→ Given text:
-=-=-=-=-

(646i) Field and Flow-Induced Dynamics of Droplets Covered with Ionic Surfactants

The control and stability of emulsion flows and microstructure are key ingredients in the rational design of products and processes in environmental applications, oil industry, food processing, cosmetics, and pharmaceuticals. Emulsion stability is typically driven at the droplet scale and is governed by interfacial phenomena. For example, surface active particles or molecules are known to chemically stabilize the interface against coalescence and may be used to control droplet size heterogeneities. The distribution of surfactants, although confined at the interface, affect the mechanical response of the emulsion at the macroscopic scale. In general, surfactants contain charged (ionic) head and tail groups which interact with polar substances, such as water, leading to often significant changes in interfacial tension. In this work, we conduct numerical experiments on a physical system of droplets covered with ionic surfactants dispersed in a non-ionic liquid medium (e.g., deionized water). Our goal is to develop a fundamental understanding of the effect of surface charge transport on the dynamics of surfactant-covered droplets in locally linear flows. The methodology combines the level-set method to capture the interface implicitly, and the closest point method to solve the surfactant transport equation. Our results show that drop deformation depends on a balance among flow strength, surface charge magnitude, surfactant concentration and interface mobility (i.e. advection, diffusion, and electromigration), where the surface charge density is coupled to the surfactant concentration by a linear relation. The charge balance model predicts that the imposed flow advects charges to regions of high curvature, while diffusion and electromigration tend to smear out charge distribution along the droplet surface. We show that in the limit when electric effects are dominant over viscous-flow distorting forces, the droplet shape changes dramatically as the surface charge accumulates at the droplet tips.

-=-=-=-=-

→ Extracted data:

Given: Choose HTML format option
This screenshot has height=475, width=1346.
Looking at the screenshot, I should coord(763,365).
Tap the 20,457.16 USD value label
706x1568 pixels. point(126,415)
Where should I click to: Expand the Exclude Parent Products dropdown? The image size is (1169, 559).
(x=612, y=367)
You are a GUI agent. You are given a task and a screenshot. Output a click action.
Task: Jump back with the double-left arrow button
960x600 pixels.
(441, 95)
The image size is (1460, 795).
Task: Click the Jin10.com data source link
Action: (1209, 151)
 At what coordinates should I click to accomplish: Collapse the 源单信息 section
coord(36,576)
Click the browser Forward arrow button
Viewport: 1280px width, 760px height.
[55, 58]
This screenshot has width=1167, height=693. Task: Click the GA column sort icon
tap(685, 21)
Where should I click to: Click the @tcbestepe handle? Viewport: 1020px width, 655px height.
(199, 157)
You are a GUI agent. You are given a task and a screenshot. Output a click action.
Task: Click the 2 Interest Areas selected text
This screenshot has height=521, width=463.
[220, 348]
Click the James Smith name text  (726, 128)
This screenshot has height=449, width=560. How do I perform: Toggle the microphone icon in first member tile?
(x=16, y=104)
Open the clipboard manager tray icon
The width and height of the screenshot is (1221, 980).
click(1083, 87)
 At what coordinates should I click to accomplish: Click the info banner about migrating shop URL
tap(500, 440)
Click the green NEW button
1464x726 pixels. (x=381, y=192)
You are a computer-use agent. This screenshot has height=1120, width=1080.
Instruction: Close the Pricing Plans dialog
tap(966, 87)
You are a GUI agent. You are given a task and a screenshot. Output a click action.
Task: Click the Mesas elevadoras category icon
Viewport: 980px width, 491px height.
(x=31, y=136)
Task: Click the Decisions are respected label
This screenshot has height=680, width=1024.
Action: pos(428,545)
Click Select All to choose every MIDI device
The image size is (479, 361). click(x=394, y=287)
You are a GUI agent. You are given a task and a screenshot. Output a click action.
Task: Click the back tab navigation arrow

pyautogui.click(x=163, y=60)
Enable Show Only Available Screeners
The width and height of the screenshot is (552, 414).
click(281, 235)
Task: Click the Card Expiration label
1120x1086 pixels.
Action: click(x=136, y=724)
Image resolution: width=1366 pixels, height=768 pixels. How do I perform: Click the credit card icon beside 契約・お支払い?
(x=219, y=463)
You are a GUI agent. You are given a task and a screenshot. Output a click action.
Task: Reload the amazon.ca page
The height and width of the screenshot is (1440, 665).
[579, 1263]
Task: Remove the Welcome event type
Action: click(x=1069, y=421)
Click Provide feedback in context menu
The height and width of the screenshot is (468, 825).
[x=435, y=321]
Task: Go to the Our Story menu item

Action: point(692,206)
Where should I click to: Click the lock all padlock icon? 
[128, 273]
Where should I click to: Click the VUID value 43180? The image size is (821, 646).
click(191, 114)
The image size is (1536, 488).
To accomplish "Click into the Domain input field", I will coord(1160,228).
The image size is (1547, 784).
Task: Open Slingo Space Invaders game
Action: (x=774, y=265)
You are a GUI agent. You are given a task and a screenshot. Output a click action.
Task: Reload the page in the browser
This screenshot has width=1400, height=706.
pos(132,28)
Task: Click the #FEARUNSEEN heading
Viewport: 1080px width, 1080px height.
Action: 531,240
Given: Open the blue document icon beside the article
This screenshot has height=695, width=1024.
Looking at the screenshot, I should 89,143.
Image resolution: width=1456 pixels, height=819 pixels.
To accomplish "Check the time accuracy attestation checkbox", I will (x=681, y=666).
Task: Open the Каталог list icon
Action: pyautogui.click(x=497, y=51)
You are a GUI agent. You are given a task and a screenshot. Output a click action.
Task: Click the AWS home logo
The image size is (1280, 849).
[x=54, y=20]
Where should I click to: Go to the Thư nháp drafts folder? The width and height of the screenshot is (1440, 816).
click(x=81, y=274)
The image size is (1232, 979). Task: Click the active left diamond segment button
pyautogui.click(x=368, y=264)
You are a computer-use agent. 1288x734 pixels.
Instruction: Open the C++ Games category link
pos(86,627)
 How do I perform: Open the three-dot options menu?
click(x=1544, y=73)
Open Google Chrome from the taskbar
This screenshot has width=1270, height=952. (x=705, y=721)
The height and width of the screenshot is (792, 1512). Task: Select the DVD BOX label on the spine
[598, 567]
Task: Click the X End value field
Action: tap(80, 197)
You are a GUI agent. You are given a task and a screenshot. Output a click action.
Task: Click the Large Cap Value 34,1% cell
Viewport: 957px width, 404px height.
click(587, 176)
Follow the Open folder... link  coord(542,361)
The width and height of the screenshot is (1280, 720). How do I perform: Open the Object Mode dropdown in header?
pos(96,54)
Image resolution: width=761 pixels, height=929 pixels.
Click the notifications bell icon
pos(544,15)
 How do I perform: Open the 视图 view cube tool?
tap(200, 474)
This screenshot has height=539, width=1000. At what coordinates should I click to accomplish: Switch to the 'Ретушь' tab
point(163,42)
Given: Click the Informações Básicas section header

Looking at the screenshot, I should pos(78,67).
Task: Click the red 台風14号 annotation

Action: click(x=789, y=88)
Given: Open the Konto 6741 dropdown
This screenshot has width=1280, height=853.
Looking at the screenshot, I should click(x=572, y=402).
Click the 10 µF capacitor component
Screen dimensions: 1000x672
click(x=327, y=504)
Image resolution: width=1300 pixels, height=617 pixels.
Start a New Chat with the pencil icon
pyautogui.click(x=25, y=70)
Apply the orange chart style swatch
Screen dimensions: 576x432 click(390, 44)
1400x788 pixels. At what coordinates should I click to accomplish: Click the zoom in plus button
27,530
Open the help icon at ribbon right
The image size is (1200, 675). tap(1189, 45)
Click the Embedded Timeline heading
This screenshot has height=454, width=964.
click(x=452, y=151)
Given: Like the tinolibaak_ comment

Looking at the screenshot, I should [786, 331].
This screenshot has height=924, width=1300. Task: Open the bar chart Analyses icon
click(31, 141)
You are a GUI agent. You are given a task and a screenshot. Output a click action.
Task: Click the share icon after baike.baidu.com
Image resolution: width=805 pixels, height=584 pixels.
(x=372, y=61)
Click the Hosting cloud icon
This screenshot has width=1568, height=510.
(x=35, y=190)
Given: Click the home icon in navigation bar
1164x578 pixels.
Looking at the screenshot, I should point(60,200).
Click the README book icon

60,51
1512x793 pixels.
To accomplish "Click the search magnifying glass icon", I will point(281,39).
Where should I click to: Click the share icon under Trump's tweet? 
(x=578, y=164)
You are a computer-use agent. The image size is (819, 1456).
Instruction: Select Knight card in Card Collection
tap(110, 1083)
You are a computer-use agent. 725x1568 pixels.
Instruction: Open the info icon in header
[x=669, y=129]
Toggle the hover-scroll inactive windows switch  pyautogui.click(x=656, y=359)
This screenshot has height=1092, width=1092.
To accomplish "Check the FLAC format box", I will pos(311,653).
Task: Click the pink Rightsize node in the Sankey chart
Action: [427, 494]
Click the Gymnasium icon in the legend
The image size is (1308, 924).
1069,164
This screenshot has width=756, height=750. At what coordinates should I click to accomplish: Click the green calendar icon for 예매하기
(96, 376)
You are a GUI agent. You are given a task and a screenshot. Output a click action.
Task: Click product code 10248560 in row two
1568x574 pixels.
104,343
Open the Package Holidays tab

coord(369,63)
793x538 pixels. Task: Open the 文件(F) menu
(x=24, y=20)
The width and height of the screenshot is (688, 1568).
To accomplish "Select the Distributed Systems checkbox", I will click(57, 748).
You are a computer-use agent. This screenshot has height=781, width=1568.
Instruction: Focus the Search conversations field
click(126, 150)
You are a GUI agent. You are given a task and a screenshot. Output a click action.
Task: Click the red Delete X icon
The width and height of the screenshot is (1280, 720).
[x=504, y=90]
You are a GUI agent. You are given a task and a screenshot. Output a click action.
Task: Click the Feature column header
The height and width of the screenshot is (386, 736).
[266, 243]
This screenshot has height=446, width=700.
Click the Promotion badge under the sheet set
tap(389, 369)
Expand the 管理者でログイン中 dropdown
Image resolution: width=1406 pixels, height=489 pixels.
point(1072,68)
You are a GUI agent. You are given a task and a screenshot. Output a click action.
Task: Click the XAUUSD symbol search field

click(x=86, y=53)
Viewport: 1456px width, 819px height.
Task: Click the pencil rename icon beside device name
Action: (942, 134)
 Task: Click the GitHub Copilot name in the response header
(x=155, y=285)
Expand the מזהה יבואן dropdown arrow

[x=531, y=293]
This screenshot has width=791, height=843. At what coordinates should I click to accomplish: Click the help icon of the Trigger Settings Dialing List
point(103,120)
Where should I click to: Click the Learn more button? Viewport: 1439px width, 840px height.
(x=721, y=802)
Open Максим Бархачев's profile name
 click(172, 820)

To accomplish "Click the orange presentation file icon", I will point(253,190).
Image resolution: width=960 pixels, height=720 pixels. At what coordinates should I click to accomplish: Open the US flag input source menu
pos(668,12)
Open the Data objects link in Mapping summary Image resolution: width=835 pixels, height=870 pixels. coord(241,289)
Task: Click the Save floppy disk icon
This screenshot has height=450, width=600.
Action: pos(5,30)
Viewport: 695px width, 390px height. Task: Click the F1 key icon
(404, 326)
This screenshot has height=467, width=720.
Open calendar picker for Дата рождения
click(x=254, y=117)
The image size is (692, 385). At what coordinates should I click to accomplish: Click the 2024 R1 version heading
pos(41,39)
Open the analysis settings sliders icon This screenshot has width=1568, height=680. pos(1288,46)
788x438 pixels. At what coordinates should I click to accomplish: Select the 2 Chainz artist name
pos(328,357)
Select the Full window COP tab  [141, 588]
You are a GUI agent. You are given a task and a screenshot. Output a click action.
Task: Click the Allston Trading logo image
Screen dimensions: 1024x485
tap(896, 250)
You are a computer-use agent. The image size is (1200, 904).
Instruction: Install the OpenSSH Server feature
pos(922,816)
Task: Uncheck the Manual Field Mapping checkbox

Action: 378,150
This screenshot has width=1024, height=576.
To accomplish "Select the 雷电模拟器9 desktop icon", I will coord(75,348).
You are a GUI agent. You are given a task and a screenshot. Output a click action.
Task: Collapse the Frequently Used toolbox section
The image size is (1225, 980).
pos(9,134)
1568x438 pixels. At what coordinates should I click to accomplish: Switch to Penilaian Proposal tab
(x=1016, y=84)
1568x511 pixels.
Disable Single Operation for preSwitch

-=-=-=-=-

Answer these from the text on droplets covered with ionic surfactants:
(a) Which two methods does the methodology combine, and what is each one used for?
(b) What kind of relation links the surface charge density to the surfactant concentration?
(c) Where does the surface charge build up when electric effects are dominant over viscous-flow distorting forces?

→ Answer to the problem:
(a) The level-set method, used to capture the interface implicitly, and the closest point method, used to solve the surfactant transport equation.
(b) A linear relation.
(c) At the droplet tips.